Lebih heran lagi, kadang-kadang, mahasiswa yang bertanya justru dipermasalahkan, lah, la mahasiswa kan memang masih bodoh dan tidak tahu, makanya sekolah lalu bertanya, tapi justru mengapa yang diterima ialah jawaban semprot dan caci-maki? Alasannya, beliau menilai pertanyaan yang terlontar sangat tidak berkualitas untuk jenjang sarjana. Ah... gw semakin nggak ngerti

Nah! Dari kasus itu, dapat disimpulkan, bagaimanapun sikap mahasiswa, baik diam, menjawab, maupun memberikan jawaban yang dirasa terbaik, atau dalam hal bertanya, maka respon yang pasti didapat ialah tetap salah dan bonus caci maki. Pripun? Kalau begitu caranya ya... gw nggak heran, kalau dipertemuan selanjutnya, ruang kelas akan kehilangan setengah penduduknya, atau lebih parah, kosong melompong, minggat semua peserta didiknya. Siapa juga yang mau belajar dengan perlakuan seperti itu? Lalu bagaimana dengan sikap yang seharusnya ditunjukkan oleh seorang pengajar yang bertugas mencerdaskan bangsa? Mentransfer ilmu dengan cara terbaik agar ilmu itu sampai dengan selamat dan utuh ke dalam pikiran peserta didiknya? Sikap mengayomi, sabar, telaten, dan sejenisnya? Gw sama sekali nggak menemukan itu

LAGI,

Ketika dosen yang telah selesai mengajar lalu memberikan tugas kepada mahasiswa [tugas ditujukan agar mahasiswa belajar, oke setuju, masuk Pak Eko], beberapa dosen justru menunjukkan sikap yang juga kontradiksi. Dosen adalah tempat mengadukan segala pertanyaan yang relevan, bukankah seharusnya seperti itu? Tapi nyatanya, ada yang tidak seperti itu, ada yang bertanya malah disemprot, hadeh. Begini, sikap tidak mau tahu! Itu, kadang kutemukan dosen yang memiliki sikap yang tidak mau tahu dengan mahasiswanya, pokoknya tugasnya itu, harus dikerjakan dan dikumpulkan minggu depan, dan harus benar 1 juta persen!

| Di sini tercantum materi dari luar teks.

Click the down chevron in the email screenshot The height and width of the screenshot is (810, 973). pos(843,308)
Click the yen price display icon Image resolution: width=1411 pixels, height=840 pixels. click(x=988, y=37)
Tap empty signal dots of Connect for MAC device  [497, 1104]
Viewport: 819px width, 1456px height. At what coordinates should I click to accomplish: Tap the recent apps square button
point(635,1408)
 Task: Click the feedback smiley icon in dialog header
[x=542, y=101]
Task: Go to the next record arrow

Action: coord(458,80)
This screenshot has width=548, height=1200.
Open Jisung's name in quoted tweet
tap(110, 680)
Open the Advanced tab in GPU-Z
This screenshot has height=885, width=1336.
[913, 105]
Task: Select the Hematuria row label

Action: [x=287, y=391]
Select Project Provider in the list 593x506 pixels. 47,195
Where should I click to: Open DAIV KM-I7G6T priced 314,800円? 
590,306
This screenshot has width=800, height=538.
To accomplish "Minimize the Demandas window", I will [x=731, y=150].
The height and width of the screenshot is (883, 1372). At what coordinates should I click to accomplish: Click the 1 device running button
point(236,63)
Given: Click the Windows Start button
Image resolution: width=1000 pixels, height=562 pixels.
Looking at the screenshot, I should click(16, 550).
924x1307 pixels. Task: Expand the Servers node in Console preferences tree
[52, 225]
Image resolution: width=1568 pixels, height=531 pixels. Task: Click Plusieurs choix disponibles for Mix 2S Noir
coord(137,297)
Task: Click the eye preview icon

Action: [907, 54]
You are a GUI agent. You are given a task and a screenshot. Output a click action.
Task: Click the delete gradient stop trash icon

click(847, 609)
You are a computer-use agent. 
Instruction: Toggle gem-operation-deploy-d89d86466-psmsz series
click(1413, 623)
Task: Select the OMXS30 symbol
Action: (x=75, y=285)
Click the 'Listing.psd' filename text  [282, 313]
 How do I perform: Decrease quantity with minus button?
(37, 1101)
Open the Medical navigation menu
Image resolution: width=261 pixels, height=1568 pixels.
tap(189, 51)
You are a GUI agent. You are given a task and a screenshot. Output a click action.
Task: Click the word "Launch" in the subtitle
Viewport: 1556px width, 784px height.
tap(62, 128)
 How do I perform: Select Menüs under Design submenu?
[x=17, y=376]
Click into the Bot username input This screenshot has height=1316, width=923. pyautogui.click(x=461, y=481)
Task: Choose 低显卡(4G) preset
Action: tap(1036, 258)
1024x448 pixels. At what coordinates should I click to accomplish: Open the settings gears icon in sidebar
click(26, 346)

TITIK! Padahal, nyatanya seluruh mahasiswa tidak ada yang paham sedikitpun ilmu yang diajarkan beliau. Kenapa tidak paham? Balik ke kasus sebelumnya, proses belajar yang penuh bonus caci maki sana-sini sudah pasti akan membuat risih dan malas para mahasiswa untuk belajar, alhasil, ilmu yang ditransfer tidak sampai ke otak dan menjadi tidak paham

LAGI, [terakhir]

Tugas yang tidak tanggung-tanggung. Coba dirangkai dan diurutkan dari kasus awal sampai terakhir ini, mari, sikap mahasiswa baik yang diam, menjawab, atau bertanya justru dipermasalahkan dan dicaci maki, sehingga menyebabkan mahasiswa ogah-ogahan masuk kelas apalagi mengikuti kegiatan belajar, pasti malas. Hasilnya, tidak ada yang mengerti pelajaran yang ditempuh dan dipelajari. Selanjutnya, diperparah dengan tugas yang meluncur rutin setiap minggu plus kesulitan tugas yang luar biasa. Bagaimana cara mahasiswa ini menggarap semua itu? Ehehe...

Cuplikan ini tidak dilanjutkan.